WHAT IS BEING ASKED: Those lines of the records that contain "indicator" are to be located and copied.

Top of DATASET RECORDS

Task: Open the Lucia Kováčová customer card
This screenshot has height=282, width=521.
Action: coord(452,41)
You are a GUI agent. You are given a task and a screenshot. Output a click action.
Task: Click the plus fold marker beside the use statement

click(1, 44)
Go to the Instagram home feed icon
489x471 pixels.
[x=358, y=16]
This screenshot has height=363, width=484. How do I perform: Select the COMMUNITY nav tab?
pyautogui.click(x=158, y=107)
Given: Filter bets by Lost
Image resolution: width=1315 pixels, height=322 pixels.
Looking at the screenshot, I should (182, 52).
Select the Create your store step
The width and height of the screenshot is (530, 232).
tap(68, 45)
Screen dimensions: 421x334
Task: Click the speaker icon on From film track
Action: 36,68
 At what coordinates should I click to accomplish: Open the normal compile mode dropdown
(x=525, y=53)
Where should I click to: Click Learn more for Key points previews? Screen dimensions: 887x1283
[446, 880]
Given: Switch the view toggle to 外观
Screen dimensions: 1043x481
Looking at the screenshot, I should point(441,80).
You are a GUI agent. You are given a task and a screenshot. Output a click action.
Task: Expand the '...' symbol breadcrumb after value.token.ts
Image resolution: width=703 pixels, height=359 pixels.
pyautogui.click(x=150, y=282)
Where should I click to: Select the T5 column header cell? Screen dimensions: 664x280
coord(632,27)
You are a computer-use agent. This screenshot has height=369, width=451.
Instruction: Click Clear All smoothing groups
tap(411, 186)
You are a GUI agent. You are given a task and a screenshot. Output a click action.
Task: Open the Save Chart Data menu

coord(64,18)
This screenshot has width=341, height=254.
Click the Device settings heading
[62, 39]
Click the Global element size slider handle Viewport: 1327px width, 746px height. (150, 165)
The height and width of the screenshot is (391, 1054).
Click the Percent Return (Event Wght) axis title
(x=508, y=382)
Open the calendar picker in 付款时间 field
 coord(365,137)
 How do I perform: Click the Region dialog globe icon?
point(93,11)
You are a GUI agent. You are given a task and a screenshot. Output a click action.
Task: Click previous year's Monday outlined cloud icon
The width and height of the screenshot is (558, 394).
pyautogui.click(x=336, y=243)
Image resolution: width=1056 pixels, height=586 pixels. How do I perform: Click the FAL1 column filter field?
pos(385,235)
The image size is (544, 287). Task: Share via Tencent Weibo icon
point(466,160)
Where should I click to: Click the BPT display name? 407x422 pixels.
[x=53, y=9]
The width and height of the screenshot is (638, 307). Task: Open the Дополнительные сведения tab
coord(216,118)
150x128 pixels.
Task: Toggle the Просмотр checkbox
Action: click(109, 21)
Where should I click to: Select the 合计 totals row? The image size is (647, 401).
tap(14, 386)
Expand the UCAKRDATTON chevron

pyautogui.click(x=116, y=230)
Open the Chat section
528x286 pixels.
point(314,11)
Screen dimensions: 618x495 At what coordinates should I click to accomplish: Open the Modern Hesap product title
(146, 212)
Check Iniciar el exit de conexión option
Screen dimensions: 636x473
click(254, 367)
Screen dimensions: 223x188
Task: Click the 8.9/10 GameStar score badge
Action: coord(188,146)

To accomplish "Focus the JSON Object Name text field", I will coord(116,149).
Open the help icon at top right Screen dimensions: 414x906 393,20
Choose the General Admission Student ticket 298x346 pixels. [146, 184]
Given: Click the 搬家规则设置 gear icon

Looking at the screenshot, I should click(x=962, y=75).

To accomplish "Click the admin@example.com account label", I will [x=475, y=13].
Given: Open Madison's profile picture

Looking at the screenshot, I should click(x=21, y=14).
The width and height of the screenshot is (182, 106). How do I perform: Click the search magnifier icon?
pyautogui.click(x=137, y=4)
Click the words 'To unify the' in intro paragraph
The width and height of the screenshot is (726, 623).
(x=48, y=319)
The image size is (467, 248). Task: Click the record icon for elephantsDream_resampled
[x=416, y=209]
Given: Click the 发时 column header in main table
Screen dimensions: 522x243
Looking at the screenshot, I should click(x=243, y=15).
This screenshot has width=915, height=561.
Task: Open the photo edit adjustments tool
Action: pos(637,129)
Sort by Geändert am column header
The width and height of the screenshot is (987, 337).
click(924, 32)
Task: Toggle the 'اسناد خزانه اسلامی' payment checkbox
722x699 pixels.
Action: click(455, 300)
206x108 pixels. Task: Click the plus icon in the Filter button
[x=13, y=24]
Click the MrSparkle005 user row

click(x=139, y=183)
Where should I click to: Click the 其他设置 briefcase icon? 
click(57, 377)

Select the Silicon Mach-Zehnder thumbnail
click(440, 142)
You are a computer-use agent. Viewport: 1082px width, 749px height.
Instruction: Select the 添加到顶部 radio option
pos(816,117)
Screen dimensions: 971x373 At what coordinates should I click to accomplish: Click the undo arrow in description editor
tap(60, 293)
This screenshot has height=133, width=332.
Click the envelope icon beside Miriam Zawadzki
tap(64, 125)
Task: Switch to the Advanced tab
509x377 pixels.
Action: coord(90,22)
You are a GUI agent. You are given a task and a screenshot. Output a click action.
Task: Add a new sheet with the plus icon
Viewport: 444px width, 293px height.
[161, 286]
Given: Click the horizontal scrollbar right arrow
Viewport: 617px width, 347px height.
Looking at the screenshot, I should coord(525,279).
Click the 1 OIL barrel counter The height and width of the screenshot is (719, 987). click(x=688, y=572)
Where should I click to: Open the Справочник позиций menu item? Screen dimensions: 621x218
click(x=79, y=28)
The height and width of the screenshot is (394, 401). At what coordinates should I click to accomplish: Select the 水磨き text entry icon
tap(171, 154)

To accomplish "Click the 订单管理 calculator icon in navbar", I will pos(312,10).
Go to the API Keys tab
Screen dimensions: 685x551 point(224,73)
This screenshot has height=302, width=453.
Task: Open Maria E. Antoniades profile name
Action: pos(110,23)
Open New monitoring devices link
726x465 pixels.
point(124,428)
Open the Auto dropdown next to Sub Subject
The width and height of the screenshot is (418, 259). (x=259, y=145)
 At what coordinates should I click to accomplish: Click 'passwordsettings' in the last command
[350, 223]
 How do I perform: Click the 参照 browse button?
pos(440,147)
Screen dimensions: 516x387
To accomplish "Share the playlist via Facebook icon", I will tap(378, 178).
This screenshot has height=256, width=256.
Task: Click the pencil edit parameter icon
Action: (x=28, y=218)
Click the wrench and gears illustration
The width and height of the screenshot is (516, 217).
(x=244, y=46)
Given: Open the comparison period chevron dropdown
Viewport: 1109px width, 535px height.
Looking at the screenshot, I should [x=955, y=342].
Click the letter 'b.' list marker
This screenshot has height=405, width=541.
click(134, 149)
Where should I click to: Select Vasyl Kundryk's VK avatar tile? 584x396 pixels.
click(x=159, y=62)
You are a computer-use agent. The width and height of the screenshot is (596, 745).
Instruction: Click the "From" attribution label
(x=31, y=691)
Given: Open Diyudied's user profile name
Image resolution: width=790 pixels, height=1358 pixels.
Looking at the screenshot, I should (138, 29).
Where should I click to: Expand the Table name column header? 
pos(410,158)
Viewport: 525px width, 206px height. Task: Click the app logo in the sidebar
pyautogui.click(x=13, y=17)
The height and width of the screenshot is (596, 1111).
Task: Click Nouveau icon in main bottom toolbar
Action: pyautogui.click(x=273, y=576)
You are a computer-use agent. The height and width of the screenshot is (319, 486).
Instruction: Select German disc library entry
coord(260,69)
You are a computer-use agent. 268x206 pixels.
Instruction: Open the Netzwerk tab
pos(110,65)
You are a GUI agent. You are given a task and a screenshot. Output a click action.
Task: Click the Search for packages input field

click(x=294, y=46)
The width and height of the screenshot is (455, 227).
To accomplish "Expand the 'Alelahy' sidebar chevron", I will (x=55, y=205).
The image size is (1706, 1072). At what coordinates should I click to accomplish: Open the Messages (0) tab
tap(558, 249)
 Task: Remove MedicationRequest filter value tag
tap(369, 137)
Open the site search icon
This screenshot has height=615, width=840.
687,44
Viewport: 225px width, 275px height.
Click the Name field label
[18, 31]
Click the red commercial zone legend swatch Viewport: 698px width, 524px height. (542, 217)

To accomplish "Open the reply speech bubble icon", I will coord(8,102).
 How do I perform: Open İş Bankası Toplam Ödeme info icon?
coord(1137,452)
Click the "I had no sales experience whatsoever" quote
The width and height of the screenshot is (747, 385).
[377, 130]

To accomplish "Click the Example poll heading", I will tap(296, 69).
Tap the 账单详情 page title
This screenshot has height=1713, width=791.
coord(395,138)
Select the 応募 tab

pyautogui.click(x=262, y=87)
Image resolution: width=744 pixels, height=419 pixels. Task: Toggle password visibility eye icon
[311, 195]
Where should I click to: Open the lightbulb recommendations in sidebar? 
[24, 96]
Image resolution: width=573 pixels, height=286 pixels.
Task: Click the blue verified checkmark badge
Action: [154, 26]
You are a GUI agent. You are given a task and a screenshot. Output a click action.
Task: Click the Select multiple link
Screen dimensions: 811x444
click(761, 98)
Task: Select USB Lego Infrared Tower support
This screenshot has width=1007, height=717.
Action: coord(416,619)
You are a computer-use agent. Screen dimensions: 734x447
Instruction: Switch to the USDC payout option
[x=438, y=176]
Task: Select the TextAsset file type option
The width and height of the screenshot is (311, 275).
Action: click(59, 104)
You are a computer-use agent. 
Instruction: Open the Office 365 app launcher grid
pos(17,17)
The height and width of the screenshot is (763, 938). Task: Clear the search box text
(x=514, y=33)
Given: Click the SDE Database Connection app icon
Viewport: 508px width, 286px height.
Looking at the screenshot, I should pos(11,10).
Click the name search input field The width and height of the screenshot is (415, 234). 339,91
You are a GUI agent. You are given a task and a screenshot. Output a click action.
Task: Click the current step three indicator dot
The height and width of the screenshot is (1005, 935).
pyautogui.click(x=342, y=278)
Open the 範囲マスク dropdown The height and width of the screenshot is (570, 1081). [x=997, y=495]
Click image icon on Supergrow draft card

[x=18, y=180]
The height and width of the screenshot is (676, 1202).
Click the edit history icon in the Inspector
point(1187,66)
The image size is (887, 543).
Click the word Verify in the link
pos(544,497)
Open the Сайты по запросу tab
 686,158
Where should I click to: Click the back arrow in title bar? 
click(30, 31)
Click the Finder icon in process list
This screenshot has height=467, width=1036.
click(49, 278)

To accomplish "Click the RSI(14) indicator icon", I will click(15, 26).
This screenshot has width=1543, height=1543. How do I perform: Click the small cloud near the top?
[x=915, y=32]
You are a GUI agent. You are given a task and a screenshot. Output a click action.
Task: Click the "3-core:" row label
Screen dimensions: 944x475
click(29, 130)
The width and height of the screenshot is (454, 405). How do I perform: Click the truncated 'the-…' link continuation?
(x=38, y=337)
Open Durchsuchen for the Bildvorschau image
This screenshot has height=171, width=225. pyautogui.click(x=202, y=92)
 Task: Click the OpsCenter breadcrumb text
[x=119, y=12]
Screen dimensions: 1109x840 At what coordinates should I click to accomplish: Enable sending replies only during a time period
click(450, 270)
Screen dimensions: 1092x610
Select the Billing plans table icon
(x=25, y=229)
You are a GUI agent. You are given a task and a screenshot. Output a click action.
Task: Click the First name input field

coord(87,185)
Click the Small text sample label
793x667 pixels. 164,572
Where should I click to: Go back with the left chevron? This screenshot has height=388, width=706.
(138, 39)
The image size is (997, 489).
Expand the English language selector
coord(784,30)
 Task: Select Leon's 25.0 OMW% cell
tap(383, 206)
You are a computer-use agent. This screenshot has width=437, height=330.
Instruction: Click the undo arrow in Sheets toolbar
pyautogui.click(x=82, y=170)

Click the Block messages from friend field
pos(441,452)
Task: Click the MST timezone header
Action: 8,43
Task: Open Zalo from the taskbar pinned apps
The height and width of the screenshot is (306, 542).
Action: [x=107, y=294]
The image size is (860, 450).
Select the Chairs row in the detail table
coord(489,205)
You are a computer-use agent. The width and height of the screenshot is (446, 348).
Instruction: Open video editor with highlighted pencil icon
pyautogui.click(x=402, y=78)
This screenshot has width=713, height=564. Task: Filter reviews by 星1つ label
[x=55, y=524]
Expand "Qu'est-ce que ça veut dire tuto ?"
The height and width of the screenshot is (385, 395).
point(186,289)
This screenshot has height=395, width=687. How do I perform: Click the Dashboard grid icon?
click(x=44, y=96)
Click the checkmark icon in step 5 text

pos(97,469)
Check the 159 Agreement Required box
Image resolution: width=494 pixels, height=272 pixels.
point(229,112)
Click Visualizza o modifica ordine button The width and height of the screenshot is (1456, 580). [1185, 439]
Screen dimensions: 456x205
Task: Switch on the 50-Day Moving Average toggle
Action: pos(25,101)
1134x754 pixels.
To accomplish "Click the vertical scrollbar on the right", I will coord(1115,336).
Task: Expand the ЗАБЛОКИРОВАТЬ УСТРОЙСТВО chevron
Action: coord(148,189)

Bottom of DATASET RECORDS

PROBLEM SOLUTION:
Task: Click the current step three indicator dot
To accomplish "Click the RSI(14) indicator icon", I will click(15, 26).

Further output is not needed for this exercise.